Flying isn’t a contest, so why should your instructor ask you to fly a rectangular course, perform coordinated S-turns, or make even turns around a point? Because these are skills you will use when flying, especially when flying an airport pattern with a wind.
Wind can help you get to your destination or make it more difficult. In most cases, it simply wants to blow you off course. You want to go straight ahead toward your destination and it wants to push you to one side. What’s the solution?
Learning to deal with the unseen wind might seem like a lose-lose situation, but it isn’t. Once you actually “see” the wind and visualize how it will impact your flight you can make adjustments to diffuse much of its power. In fact, a tailwind (one from behind your aircraft) can increase your speed over the ground.

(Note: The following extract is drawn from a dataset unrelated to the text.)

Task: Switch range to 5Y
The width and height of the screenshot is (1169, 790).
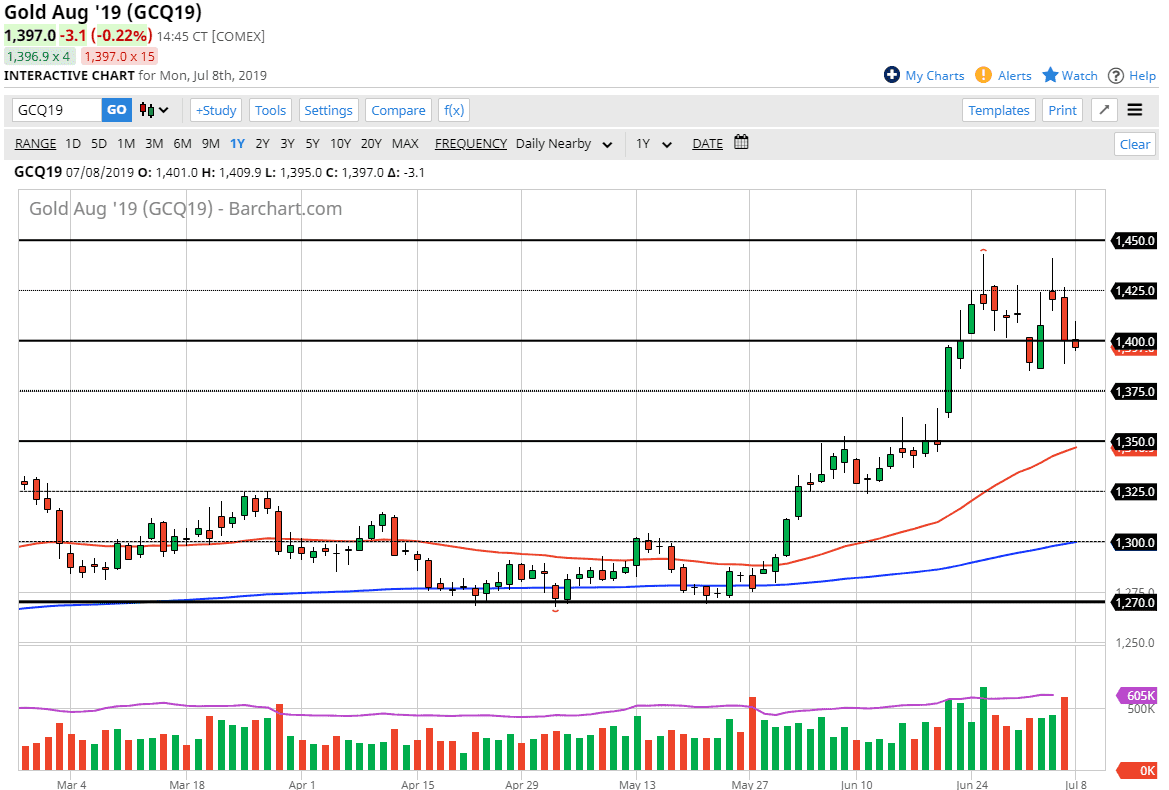Action: [312, 143]

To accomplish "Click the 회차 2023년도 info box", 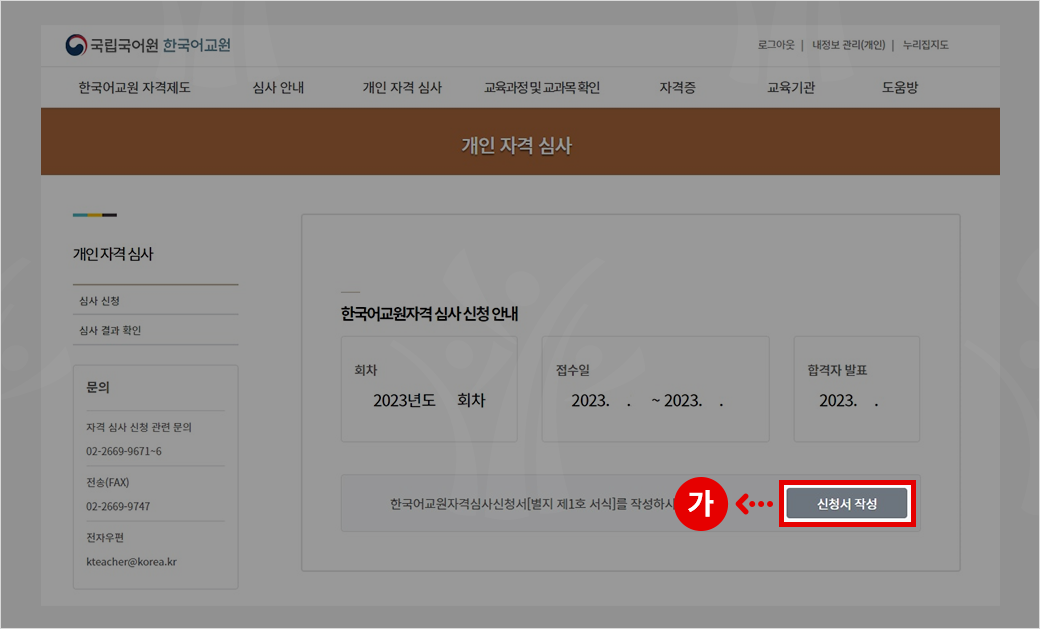I will [429, 389].
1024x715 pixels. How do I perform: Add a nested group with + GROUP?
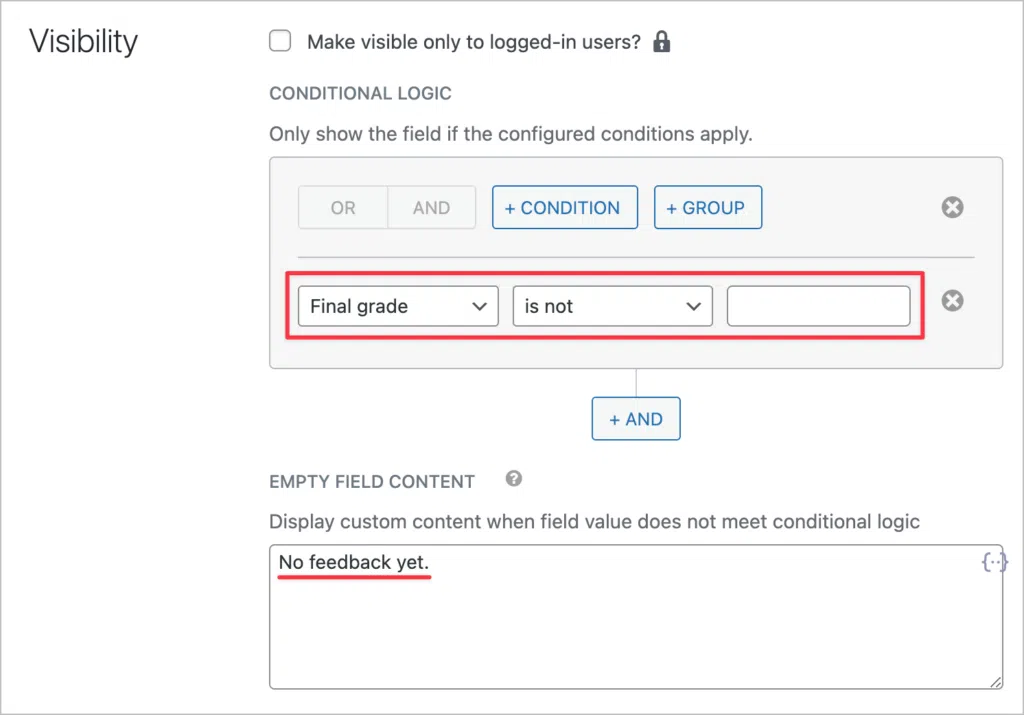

How can you see the unseen wind? By looking for telltale signs. It’s relatively easy at airports because you’ll see windsocks and other devices that show you the wind’s direction at ground level. You want to take advantage of the wind there and fly into the wind, if possible, so that it will let you set down at a lower ground speed. But even up in the air you can quickly learn how to read the wind by looking at factory smoke, large trees, or the wind across the water. In addition, weather forecasts (what will happen soon) and weather reports (what’s happening now or recently) will give you a good idea what the wind is probably doing.
The easiest way to compensate for wind is to pick a point on the horizon or at least 10 miles away and fly toward it, compensating for crosswinds by pointing the nose of the plane a little off to one side of the target. You might not be pointed at the target but if your angle is correct, you will be traveling toward it. This maneuver is called crabbing, and the correction angle you are holding is called the crab angle. There are other ways, including using an E6B computer to set a course heading that compensates for wind direction. However, winds change and by the time you use the computer you might be off course, so first learn how to visually adjust for wind.
During your practical test you must show the examiner that you can perform various ground-reference maneuvers while maintaining an altitude within 100 ft. of the starting altitude and airspeed within 10 knots.
Flying WordsGround-reference maneuvers are practice maneuvers that require you to control the aircraft over a pattern on the ground. Their purpose is to help you develop control skills, especially in relation to winds from various directions. GRMs you will practice include rectangular course, S-turns, turns around a point, and others.